Top of RECORD SET
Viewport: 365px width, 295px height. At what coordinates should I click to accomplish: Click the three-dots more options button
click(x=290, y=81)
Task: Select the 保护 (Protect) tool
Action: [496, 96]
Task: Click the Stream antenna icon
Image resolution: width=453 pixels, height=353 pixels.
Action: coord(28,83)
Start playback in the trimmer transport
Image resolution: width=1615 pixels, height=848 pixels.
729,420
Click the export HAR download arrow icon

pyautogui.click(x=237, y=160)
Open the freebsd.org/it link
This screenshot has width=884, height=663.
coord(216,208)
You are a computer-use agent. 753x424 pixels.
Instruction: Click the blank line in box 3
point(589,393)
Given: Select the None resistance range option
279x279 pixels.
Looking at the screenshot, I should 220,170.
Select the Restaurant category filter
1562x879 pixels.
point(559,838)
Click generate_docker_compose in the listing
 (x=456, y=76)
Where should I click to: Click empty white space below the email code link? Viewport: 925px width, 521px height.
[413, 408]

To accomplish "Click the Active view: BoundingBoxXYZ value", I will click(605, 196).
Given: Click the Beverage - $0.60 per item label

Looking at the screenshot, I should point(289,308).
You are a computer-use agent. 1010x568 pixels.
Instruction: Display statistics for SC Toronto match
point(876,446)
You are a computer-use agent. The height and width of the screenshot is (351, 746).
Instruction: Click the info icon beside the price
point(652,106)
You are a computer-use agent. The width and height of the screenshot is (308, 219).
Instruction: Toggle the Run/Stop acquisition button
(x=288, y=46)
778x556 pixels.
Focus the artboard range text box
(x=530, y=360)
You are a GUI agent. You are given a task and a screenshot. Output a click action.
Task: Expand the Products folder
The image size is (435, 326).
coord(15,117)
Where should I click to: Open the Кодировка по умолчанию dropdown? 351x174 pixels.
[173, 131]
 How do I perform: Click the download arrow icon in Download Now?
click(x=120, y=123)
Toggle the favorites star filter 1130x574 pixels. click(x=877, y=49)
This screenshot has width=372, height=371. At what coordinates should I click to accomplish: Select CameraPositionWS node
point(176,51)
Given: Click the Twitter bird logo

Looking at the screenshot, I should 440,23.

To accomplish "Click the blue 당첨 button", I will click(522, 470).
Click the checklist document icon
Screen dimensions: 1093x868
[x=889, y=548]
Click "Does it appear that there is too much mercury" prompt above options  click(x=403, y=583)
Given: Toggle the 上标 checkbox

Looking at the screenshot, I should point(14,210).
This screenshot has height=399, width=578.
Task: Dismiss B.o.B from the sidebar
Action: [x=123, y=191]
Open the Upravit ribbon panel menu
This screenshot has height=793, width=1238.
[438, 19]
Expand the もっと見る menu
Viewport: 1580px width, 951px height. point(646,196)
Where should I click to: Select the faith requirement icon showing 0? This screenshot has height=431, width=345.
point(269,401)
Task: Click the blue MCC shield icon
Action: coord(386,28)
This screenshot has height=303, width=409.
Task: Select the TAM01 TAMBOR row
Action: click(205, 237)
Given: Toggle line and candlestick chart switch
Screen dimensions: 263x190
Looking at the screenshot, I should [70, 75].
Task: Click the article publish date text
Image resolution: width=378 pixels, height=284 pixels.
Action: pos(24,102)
Bottom of RECORD SET
EXERCISE INSTRUCTIONS
Reproduce all the entries verbatim, leaving nothing out.

TASK OUTPUT
Viewport: 365px width, 295px height. At what coordinates should I click to accomplish: Click the three-dots more options button
click(x=290, y=81)
Task: Select the 保护 (Protect) tool
Action: [496, 96]
Task: Click the Stream antenna icon
Image resolution: width=453 pixels, height=353 pixels.
Action: coord(28,83)
Start playback in the trimmer transport
Image resolution: width=1615 pixels, height=848 pixels.
729,420
Click the export HAR download arrow icon

pyautogui.click(x=237, y=160)
Open the freebsd.org/it link
This screenshot has width=884, height=663.
coord(216,208)
You are a computer-use agent. 753x424 pixels.
Instruction: Click the blank line in box 3
point(589,393)
Given: Select the None resistance range option
279x279 pixels.
Looking at the screenshot, I should 220,170.
Select the Restaurant category filter
1562x879 pixels.
point(559,838)
Click generate_docker_compose in the listing
 (x=456, y=76)
Where should I click to: Click empty white space below the email code link? Viewport: 925px width, 521px height.
[413, 408]

To accomplish "Click the Active view: BoundingBoxXYZ value", I will click(605, 196).
Given: Click the Beverage - $0.60 per item label

Looking at the screenshot, I should point(289,308).
You are a computer-use agent. 1010x568 pixels.
Instruction: Display statistics for SC Toronto match
point(876,446)
You are a computer-use agent. The height and width of the screenshot is (351, 746).
Instruction: Click the info icon beside the price
point(652,106)
You are a computer-use agent. The width and height of the screenshot is (308, 219).
Instruction: Toggle the Run/Stop acquisition button
(x=288, y=46)
778x556 pixels.
Focus the artboard range text box
(x=530, y=360)
You are a GUI agent. You are given a task and a screenshot. Output a click action.
Task: Expand the Products folder
The image size is (435, 326).
coord(15,117)
Where should I click to: Open the Кодировка по умолчанию dropdown? 351x174 pixels.
[173, 131]
 How do I perform: Click the download arrow icon in Download Now?
click(x=120, y=123)
Toggle the favorites star filter 1130x574 pixels. click(x=877, y=49)
This screenshot has width=372, height=371. At what coordinates should I click to accomplish: Select CameraPositionWS node
point(176,51)
Given: Click the Twitter bird logo

Looking at the screenshot, I should 440,23.

To accomplish "Click the blue 당첨 button", I will click(522, 470).
Click the checklist document icon
Screen dimensions: 1093x868
[x=889, y=548]
Click "Does it appear that there is too much mercury" prompt above options  click(x=403, y=583)
Given: Toggle the 上标 checkbox

Looking at the screenshot, I should point(14,210).
This screenshot has height=399, width=578.
Task: Dismiss B.o.B from the sidebar
Action: [x=123, y=191]
Open the Upravit ribbon panel menu
This screenshot has height=793, width=1238.
[438, 19]
Expand the もっと見る menu
Viewport: 1580px width, 951px height. point(646,196)
Where should I click to: Select the faith requirement icon showing 0? This screenshot has height=431, width=345.
point(269,401)
Task: Click the blue MCC shield icon
Action: coord(386,28)
This screenshot has height=303, width=409.
Task: Select the TAM01 TAMBOR row
Action: click(205, 237)
Given: Toggle line and candlestick chart switch
Screen dimensions: 263x190
Looking at the screenshot, I should [70, 75].
Task: Click the article publish date text
Image resolution: width=378 pixels, height=284 pixels.
Action: pos(24,102)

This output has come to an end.